DIRECTIVE 1:
Answer these questions about the passage on the Copyright Term Extension Act:
(a) What public law number does the Copyright Term Extension Act of 1998 have?
(b) Before what date must a work have been published to qualify for the 67-year renewal term?
(c) How many extra years does the extension add to works already 75 years old?

--- start TEXT ---

4. THE RECENTLY-PASSED COPYRIGHT TERM EXTENSION ACT IS UNCONSTITUTIONAL BECAUSE IT PROVIDES NO CREDIBLE INCENTIVE "TO AUTHORS" AND DOES NOTHING "TO PROMOTE THE PROGRESS OF SCIENCE AND THE USEFUL ARTS".

Public Law 105-298, the Copyright Term Extension Act of 1998 (CTEA) must be judged to have ignored the constitutional standard which, according to John Deere, copyright and patent laws are required to meet. Indeed, the Act falls short of every constitutional test which can be identified in the wording of the Constitution and in the case law.

To begin with, a law which purports to "promote" the arts must provide credible incentives for artists currently working. Yet the extension of pre-1978 copyrights by definition applies only to works published before January 1, 1978(38). No work not published before January 1, 1978 can ever qualify for the 67-year renewal term. Hence the extended renewal term cannot even be argued to provide an indirect incentive to future creators by virtue of being part of a uniform regulatory system which by its overall structure provides the incentive, since it applies only to an obsolete system which is no current author is able to take advantage of. Nor can the extension of the renewal term credibly be said to provide anything "for authors", since the extra 20 years are added to works already 75 years old, by which time almost all the authors (and their widowed spouses) are dead. Hence the CTEA's extension of pre-1978 copyrights ignores both the Constitutional means of copyright (providing the possibility of a reward for authors) and frustrates the Constitutial goal of enlarging the public domain after a reasonable time.

--- end TEXT ---
--- start SUPPLIED ENTRIES ---

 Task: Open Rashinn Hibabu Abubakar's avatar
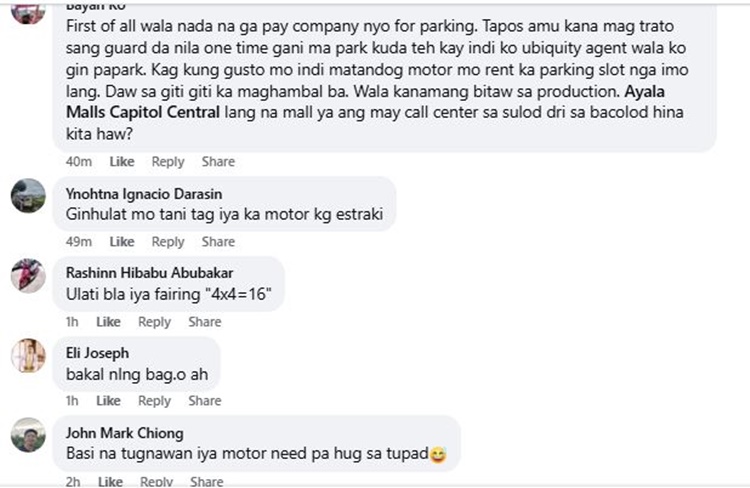click(28, 275)
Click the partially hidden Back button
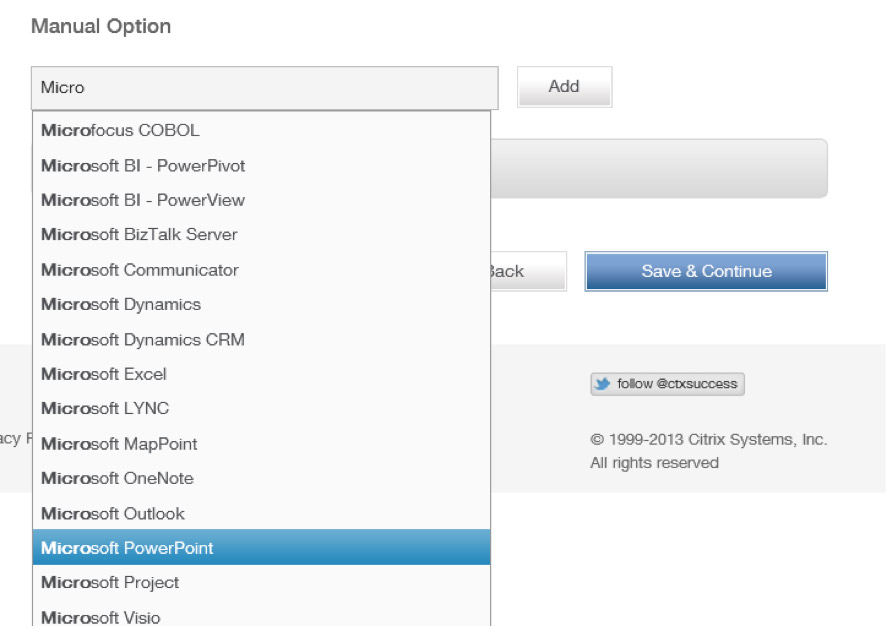Viewport: 886px width, 627px height. point(528,271)
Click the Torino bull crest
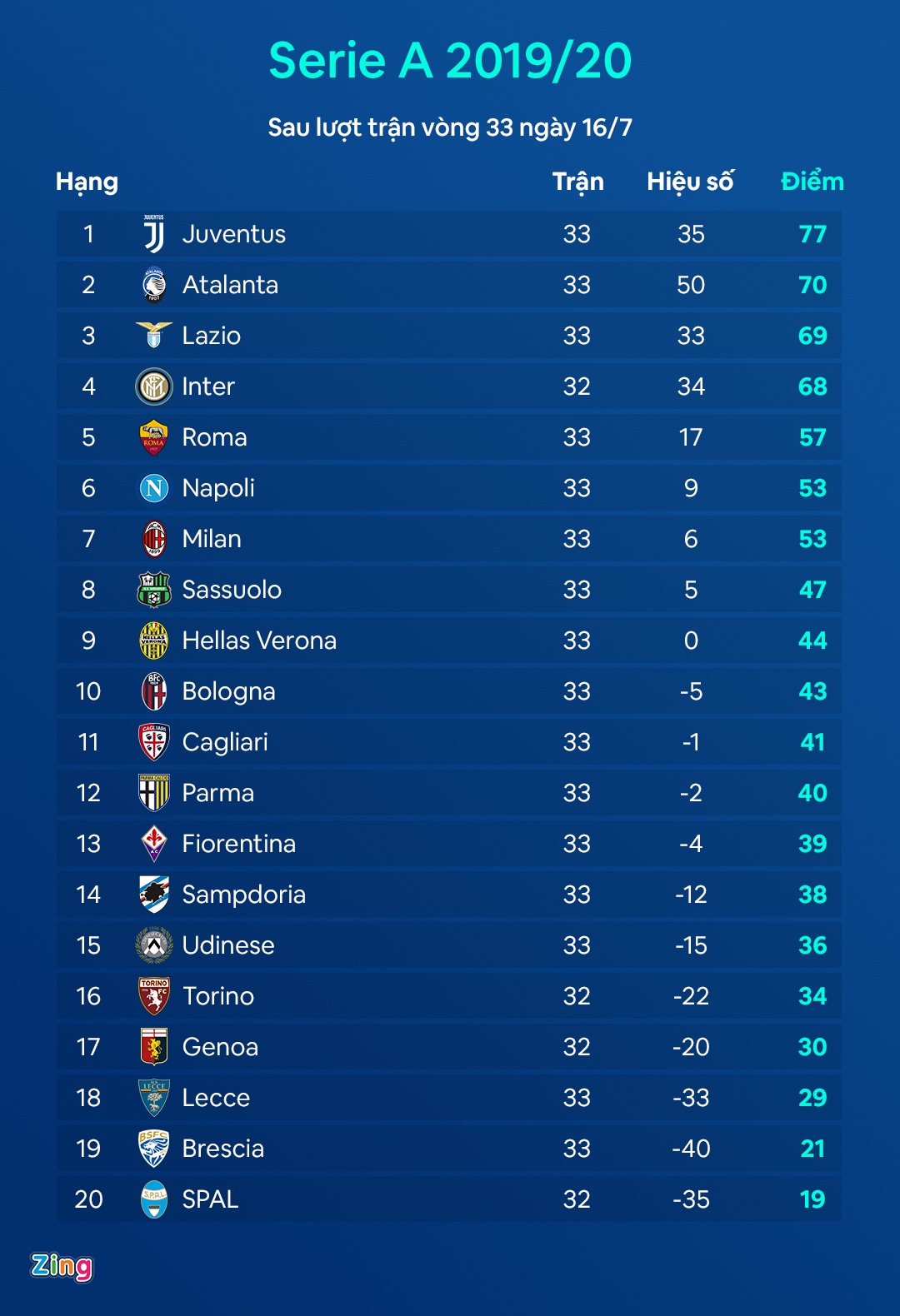 [154, 996]
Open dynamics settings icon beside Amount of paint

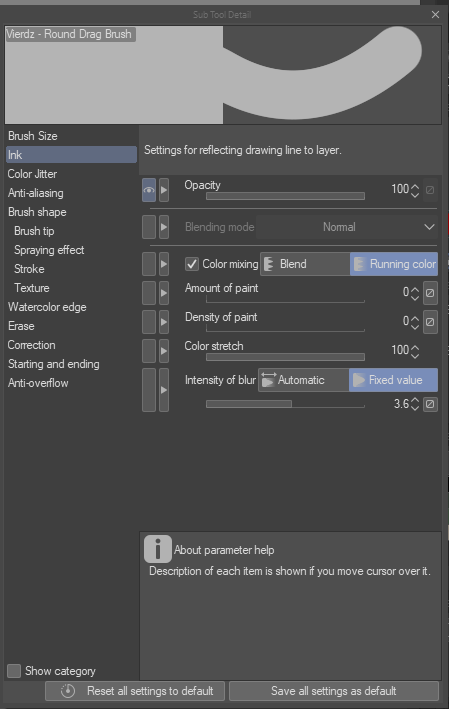430,293
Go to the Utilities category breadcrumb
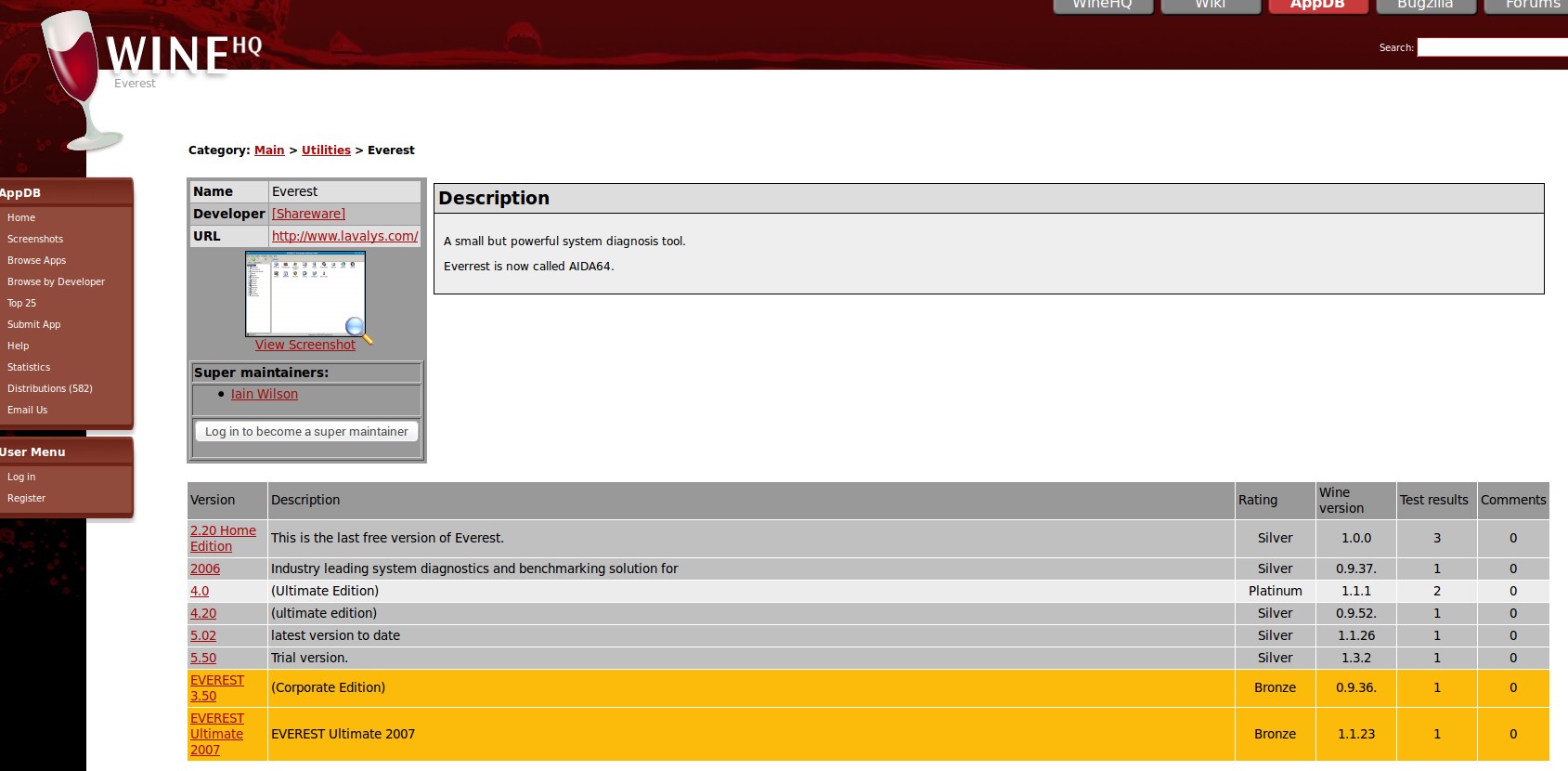This screenshot has width=1568, height=771. 326,150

--- end SUPPLIED ENTRIES ---

DIRECTIVE 2:
Repeat every line of the Data items listing verbatim and in order, leaving out the pictures.

FINAL ANSWER 1:
(a) Public Law 105-298
(b) January 1, 1978
(c) 20 years

FINAL ANSWER 2:
 Task: Open Rashinn Hibabu Abubakar's avatar
click(28, 275)
Click the partially hidden Back button
Viewport: 886px width, 627px height. point(528,271)
Click the Torino bull crest
 [154, 996]
Open dynamics settings icon beside Amount of paint

430,293
Go to the Utilities category breadcrumb
This screenshot has width=1568, height=771. 326,150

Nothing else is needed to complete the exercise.